* [Your instructions]:
Without reproducing any picture, copy the records word for word.

* [Input material]:

________

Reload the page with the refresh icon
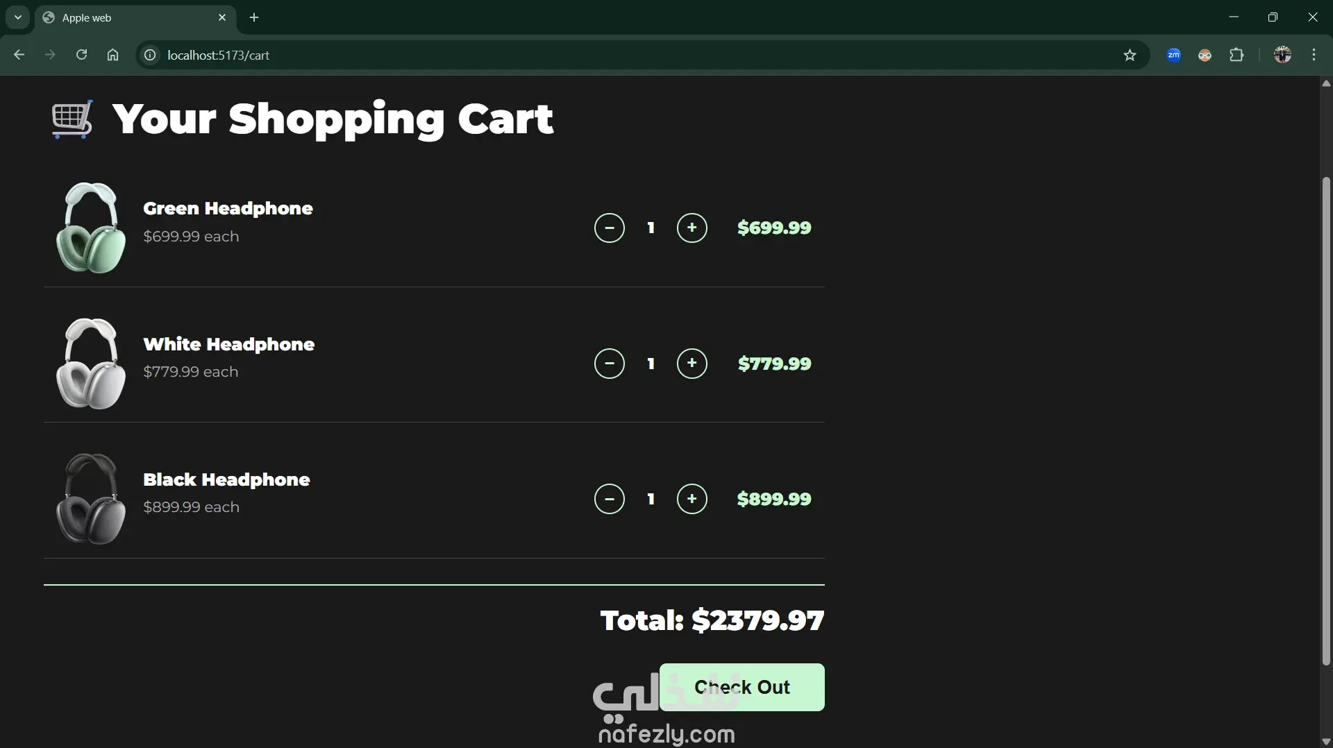pos(81,55)
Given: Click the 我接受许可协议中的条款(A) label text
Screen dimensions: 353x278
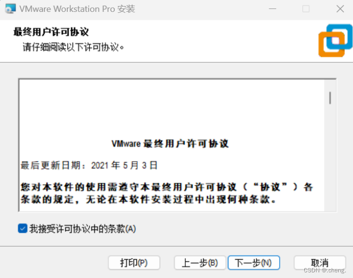Looking at the screenshot, I should [82, 229].
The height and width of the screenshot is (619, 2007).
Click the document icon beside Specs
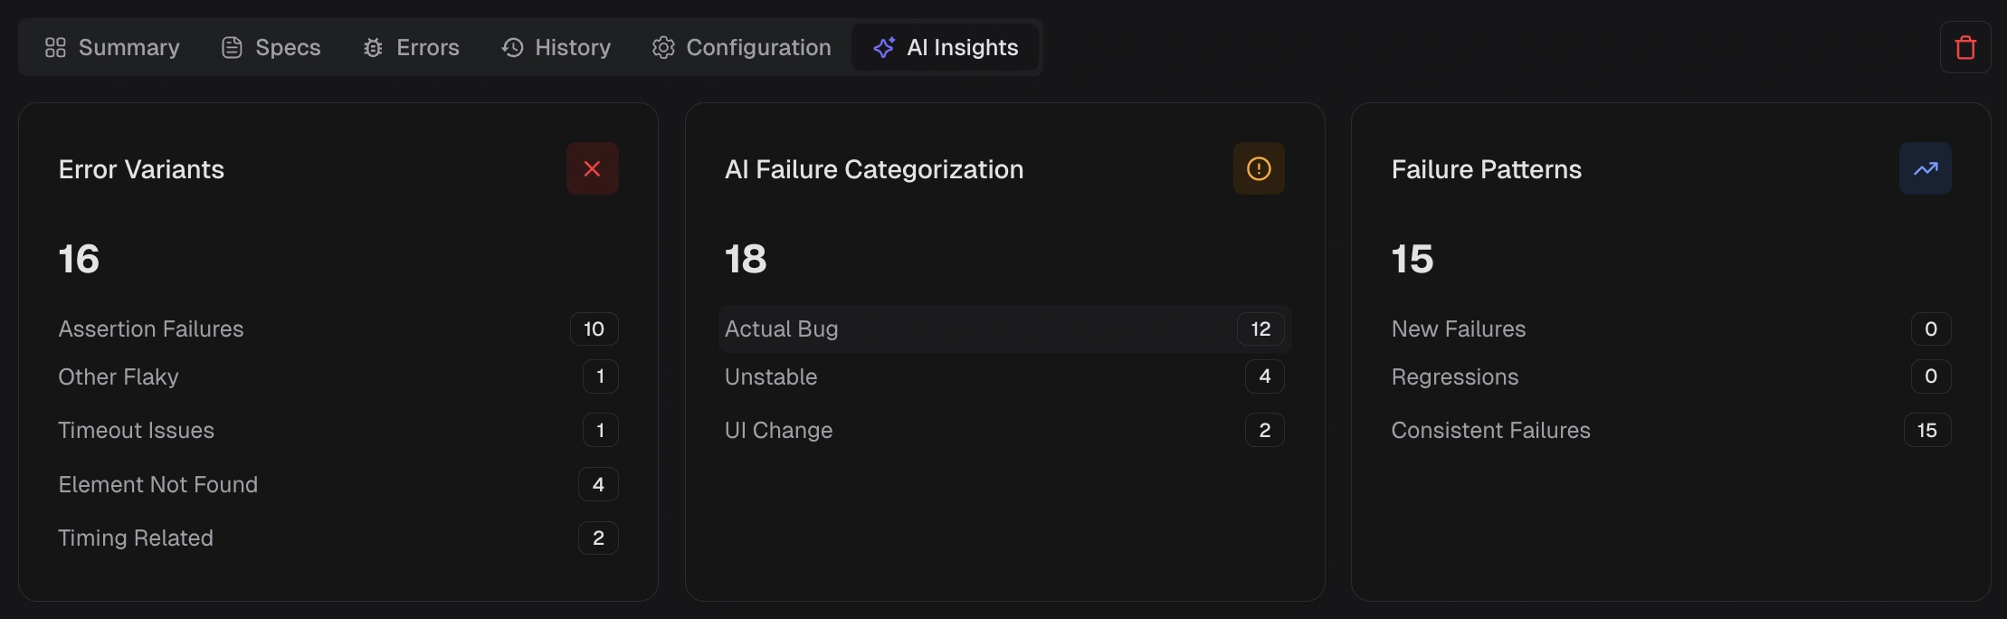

________

* [Written answer]:
Reload the page with the refresh icon
pos(81,55)
Given: Click the 我接受许可协议中的条款(A) label text
Screen dimensions: 353x278
Looking at the screenshot, I should [82, 229].
The height and width of the screenshot is (619, 2007).
Click the document icon beside Specs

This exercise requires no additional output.